New Bitcoin Core Version 0.11.0 Released announced that the new bitcoin core version 0.11.0 is already ready for downloading. Users may also opt to upgrade the previous 0.10.0 version to access new features and implement bug fixes.

To upgrade, users simply need to shut down the older version then run the installer, which is compatible for both Windows and Mac. Downgrading to older versions are still possible but there might be compatibility issues with versions earlier than 0.10.0 because of the headers-first synchronization and parallel block download features.

Bitcoin Core Version Changes

In particular, downgrading to a pre-0.10.0 version of the software can result to blocks being stored on disk out of order and incompatibility with other tools or programs. Reindexing using earlier versions will also not work anymore as a result of this. Aside from that, the block index database will now hold headers for which no block is stored on disk, which earlier versions won’t support.

Some important information about the latest release also covers transaction flooding, block file pruning, big endian support, memory usage optimization, fee estimation changes, and privacy updates. To be specific, the bitcoin core version 0.11.0 release supports running a fully validating node without maintaining a copy of the raw block and undo data on disk.
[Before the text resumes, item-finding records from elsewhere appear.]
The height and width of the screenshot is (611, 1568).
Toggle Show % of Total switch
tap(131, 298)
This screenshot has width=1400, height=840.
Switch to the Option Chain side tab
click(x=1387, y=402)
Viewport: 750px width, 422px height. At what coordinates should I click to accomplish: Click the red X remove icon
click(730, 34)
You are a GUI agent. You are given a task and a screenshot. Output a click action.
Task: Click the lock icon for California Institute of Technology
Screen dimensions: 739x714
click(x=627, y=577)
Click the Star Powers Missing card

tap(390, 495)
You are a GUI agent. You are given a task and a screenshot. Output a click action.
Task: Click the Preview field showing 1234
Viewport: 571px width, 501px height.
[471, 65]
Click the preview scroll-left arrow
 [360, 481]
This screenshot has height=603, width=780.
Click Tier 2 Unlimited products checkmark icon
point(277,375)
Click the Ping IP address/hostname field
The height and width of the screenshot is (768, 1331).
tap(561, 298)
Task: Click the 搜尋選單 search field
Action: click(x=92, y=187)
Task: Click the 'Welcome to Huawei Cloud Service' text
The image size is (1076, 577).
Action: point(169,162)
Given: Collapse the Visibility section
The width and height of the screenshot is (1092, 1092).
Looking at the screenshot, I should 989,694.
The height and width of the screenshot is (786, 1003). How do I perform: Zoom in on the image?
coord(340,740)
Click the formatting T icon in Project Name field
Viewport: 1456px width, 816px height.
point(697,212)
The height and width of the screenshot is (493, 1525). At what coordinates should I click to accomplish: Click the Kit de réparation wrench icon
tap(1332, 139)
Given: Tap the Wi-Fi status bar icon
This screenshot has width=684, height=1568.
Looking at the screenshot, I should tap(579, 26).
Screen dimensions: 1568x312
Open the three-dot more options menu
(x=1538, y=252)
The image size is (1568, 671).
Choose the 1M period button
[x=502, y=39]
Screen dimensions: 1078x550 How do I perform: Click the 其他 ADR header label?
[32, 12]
A previous issue regarding the increased volume of transactions has severely affected the transaction verification time in the bitcoin network, and the new bitcoin core version attempts to address this. According to the blog post, if this growth of the mempool causes problematic memory use on the node, it is possible to change a few configuration options to work around this.

One is to increase the minimum transaction relay fee minrelaytxfee, which defaults to 0.00001. This will cause transactions with fewer BTC/kB fee to be rejected, and thus fewer transactions entering the mempool.

The other is to restrict the relaying of free transactions with limitfreerelay. This option sets the number of kB/minute at which free transactions (with enough priority) will be accepted. It defaults to 15. Reducing this number reduces the speed at which the mempool can grow due to free transactions.